Mohammad Momenian, Research Assistant at Azad University of Tehran
The model achieved approximately 70% accuracy on this task. While this may not sound exceptional compared to traditional classification systems that reach 99% accuracy on simpler tasks, the researchers argue their approach is more practical and informative. A simple numerical label like "0," "1," "2," or "3" tells a clinician nothing about why the AI made its decision. A descriptive sentence, by contrast, provides reasoning that a doctor can evaluate.
What Makes This Approach Different from Traditional Medical AI?
Traditional leukemia classification systems assign each cell image to a single class.
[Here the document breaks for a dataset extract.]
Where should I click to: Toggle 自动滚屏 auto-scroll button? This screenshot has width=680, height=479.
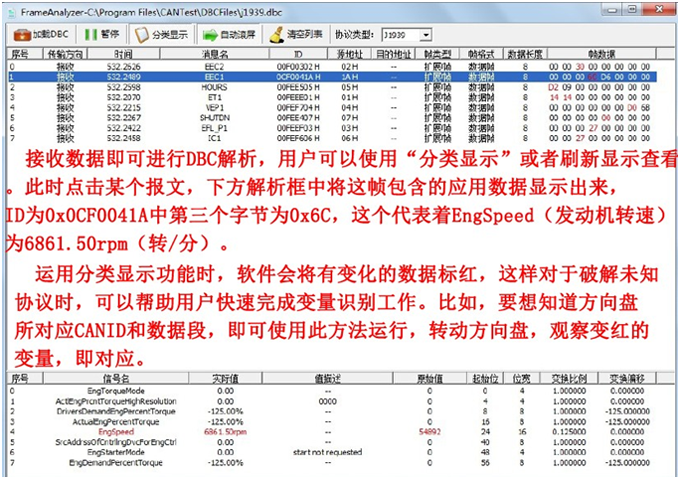[x=231, y=34]
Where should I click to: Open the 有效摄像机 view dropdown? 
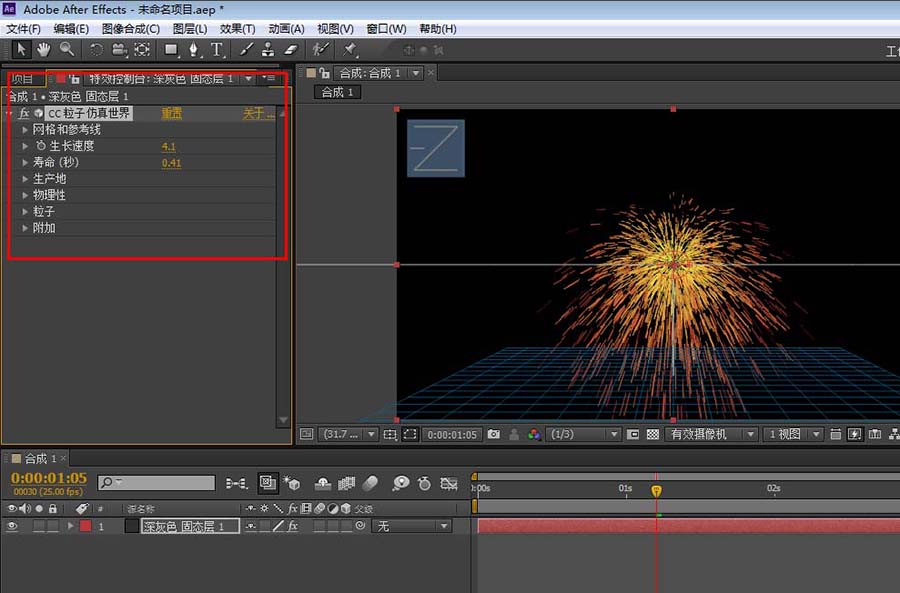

This binary approach is efficient but loses information. A descriptive sentence captures nuance that a single label cannot convey. The challenge, however, lies in creating text descriptions that are both simple enough for the model to learn from and detailed enough to be clinically useful.
The research team also had to address a common problem in medical AI: imbalanced datasets. Some leukemia types are rarer than others, meaning the AI has far fewer training examples for certain cell types. The researchers used generative adversarial networks (GANs), a type of AI that can create synthetic training data, to balance the dataset and improve the model's ability to recognize rare cell types.
This multimodal approach, which combines vision and language, opens a path toward AI systems that explain their reasoning in human terms. Rather than presenting a doctor with a confidence score or a category label, the system could say: "This cell shows characteristics of AML: large immature blood cells with abnormal structure." A clinician can then verify whether that description matches what they see under the microscope.
What Are the Real-World Implications for Healthcare AI?
The capability-reliability gap that plagues current AI systems is particularly dangerous in healthcare, where mistakes can have serious consequences. Auditors in Ontario documented cases where AI note-taking systems misrecorded patient information, creating potential safety hazards. These failures occurred not because the AI lacked capability, but because it lacked reliability in domains where accuracy is non-negotiable.
The descriptive sentence approach addresses this problem partially by making AI reasoning transparent. When an AI system must articulate its reasoning in language, it becomes easier for humans to catch errors before they propagate into clinical decisions. However, the researchers acknowledge that their current method is not perfect and requires improvement through larger datasets, better text descriptions, and stronger multimodal models.
The broader lesson is that advancing AI capability alone is insufficient. The field must simultaneously improve reliability, transparency, and the ability of AI systems to explain their decisions in terms that domain experts can understand and verify. For medical imaging, this means moving beyond black-box classification toward systems that reason about images in ways that align with how clinicians think.